DATA PROVIDED:
● ● ●

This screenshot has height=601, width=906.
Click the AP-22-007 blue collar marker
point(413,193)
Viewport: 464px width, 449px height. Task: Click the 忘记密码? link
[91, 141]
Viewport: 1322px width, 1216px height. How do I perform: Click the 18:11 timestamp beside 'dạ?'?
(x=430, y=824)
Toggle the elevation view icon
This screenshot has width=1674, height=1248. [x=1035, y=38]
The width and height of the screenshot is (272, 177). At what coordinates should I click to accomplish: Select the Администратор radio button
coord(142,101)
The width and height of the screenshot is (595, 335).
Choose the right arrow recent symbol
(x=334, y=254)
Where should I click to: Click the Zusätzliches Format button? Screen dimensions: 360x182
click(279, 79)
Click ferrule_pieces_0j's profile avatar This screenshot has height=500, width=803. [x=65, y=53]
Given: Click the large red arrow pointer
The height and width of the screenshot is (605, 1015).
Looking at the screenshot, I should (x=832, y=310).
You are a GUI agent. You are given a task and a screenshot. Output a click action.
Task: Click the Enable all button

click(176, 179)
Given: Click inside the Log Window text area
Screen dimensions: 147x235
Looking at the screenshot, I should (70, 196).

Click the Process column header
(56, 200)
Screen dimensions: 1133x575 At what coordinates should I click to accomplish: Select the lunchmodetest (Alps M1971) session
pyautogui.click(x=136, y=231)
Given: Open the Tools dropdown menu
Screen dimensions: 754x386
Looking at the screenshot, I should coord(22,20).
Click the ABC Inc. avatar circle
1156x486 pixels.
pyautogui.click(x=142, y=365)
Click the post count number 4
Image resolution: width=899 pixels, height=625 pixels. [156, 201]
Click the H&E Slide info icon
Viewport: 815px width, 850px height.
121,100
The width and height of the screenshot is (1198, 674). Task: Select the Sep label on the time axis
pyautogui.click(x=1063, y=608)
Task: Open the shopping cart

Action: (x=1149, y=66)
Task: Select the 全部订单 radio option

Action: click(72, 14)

● ● ●

Search the lines above for the string "avatar" and copy each line that has it.

Click ferrule_pieces_0j's profile avatar This screenshot has height=500, width=803. [x=65, y=53]
Click the ABC Inc. avatar circle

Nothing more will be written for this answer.